EXERCISE DIRECTIONS >> List every line of the listing below that contains the word "action", copying each such line in full.

(Collected data)

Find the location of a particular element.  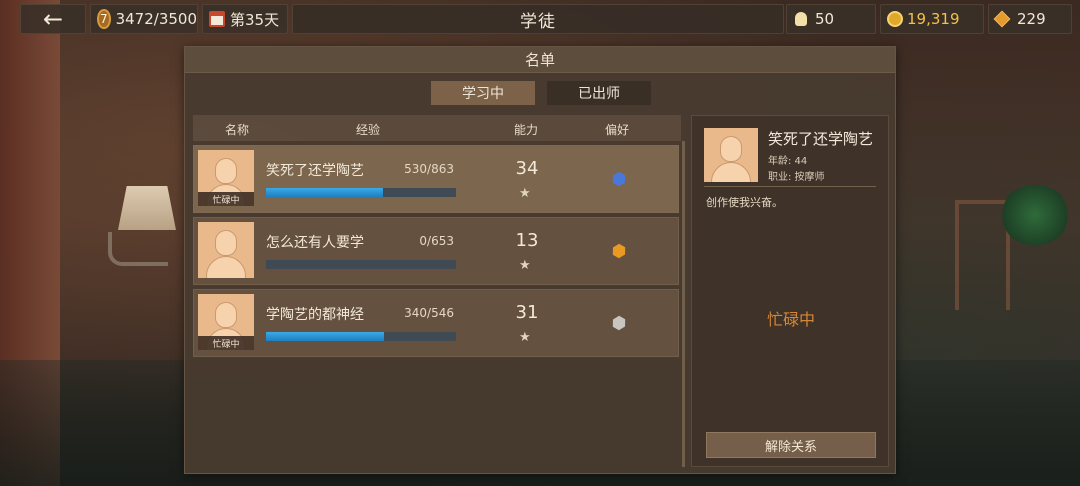

ideas-value: 50 is located at coordinates (825, 19).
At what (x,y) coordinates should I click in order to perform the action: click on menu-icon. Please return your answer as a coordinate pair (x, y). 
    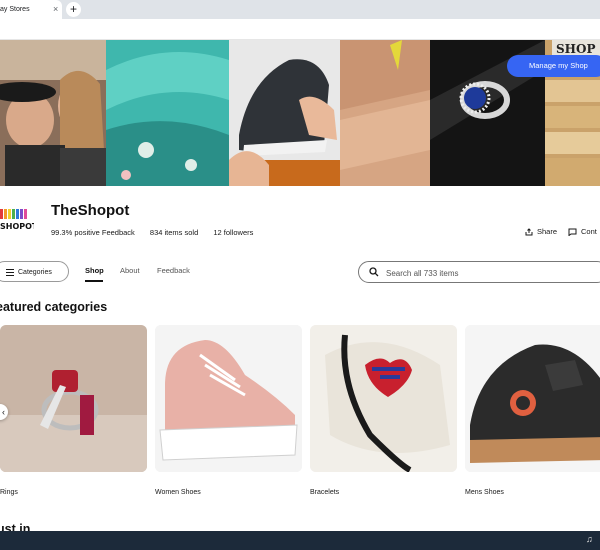
    Looking at the image, I should click on (10, 272).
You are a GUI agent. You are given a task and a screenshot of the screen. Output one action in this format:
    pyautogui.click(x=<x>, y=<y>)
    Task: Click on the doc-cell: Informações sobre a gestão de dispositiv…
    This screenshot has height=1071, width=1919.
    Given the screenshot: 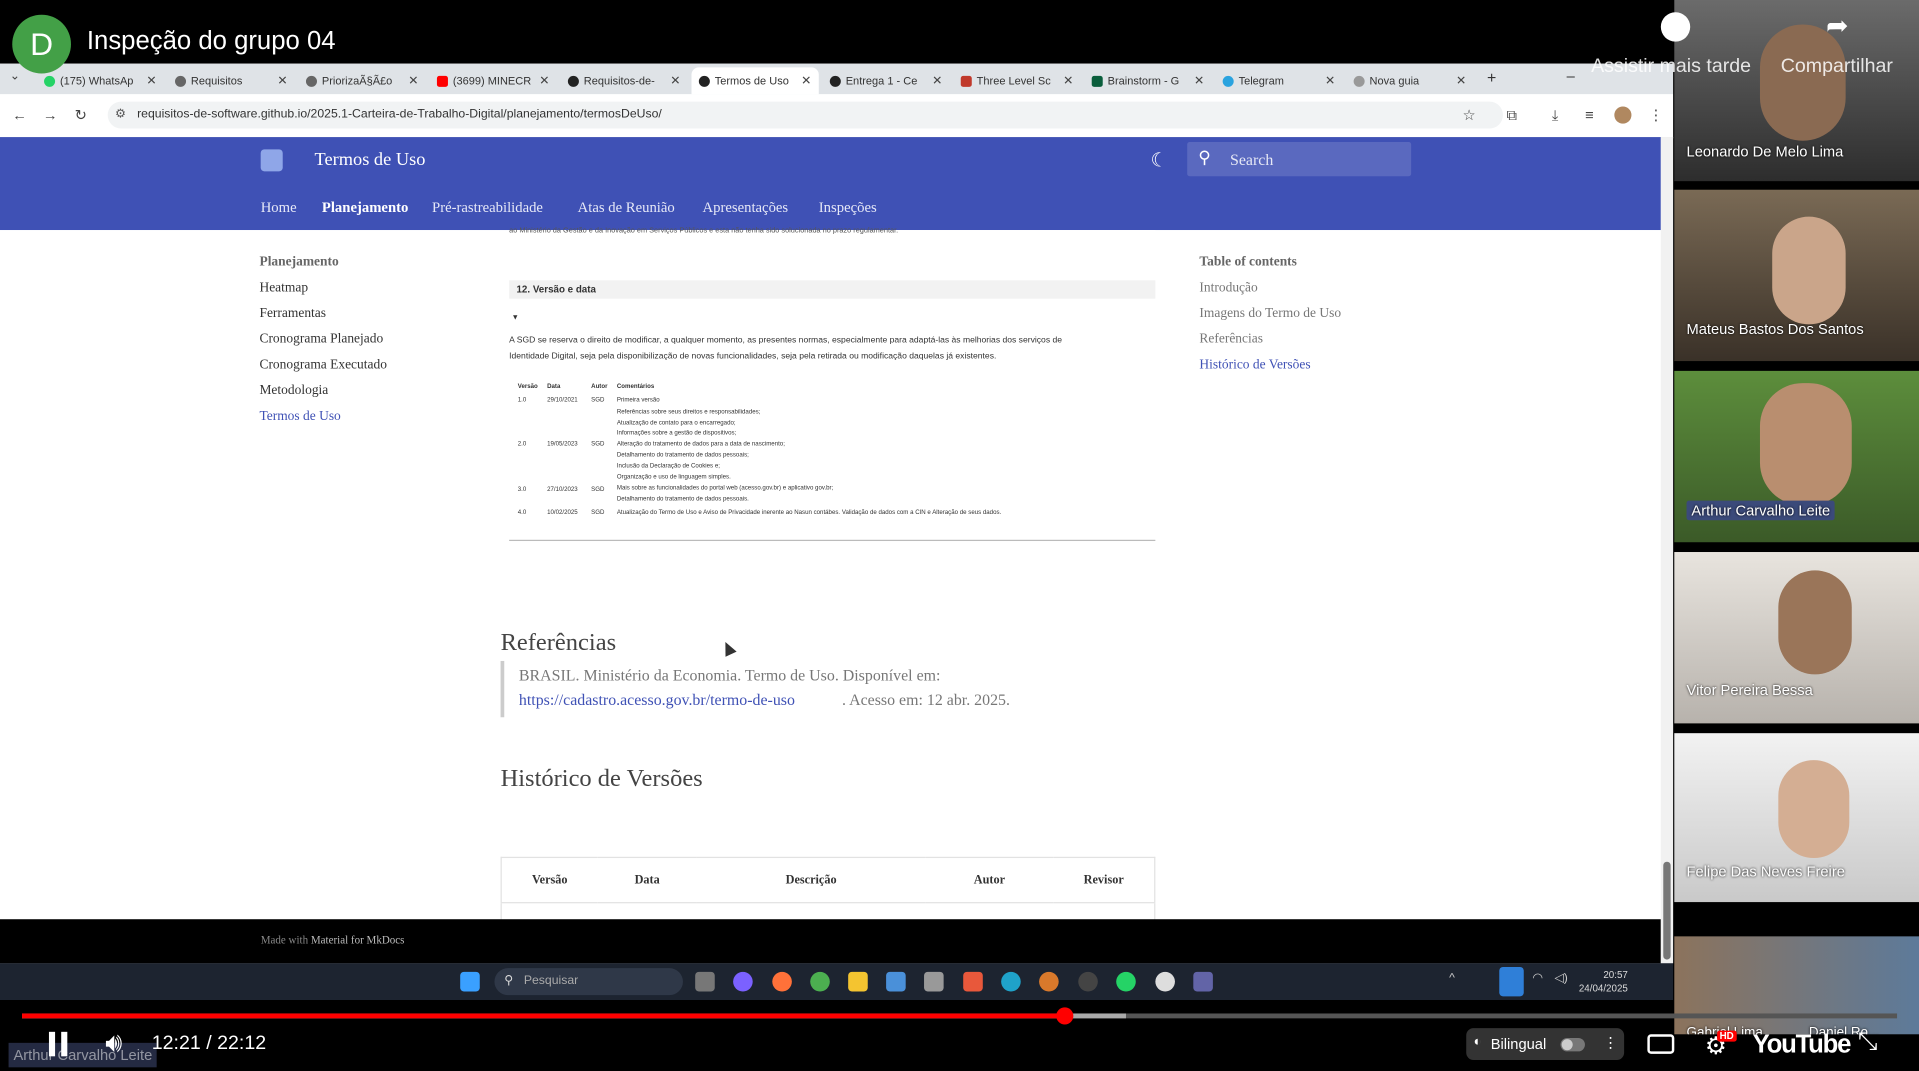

TASK OUTPUT >>
At what (x,y) coordinates should I click in order to perform the action: click on menu-icon. Please return your answer as a coordinate pair (x, y). 
You are a GUI agent. You are given a task and a screenshot of the screen. Output one action in this format:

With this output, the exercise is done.